REQUIREMENT: Reproduce the entries from the line with "550x538 pixels." through the last entry, requests included, shifting every coordinate in the answers up by 121.

DATASET ENTRIES:
— Begin —

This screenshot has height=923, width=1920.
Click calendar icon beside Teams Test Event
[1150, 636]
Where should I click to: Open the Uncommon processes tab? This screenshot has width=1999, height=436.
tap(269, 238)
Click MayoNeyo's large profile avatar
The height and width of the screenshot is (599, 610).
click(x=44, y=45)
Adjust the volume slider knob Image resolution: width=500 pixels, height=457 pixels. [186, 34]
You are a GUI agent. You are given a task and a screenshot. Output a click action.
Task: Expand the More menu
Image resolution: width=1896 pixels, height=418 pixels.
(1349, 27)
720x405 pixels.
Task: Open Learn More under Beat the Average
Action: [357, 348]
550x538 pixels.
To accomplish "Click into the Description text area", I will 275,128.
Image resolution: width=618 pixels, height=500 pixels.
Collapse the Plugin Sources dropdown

— End —

TASK OUTPUT:
550x538 pixels.
To accomplish "Click into the Description text area", I will 396,249.
Image resolution: width=618 pixels, height=500 pixels.
Collapse the Plugin Sources dropdown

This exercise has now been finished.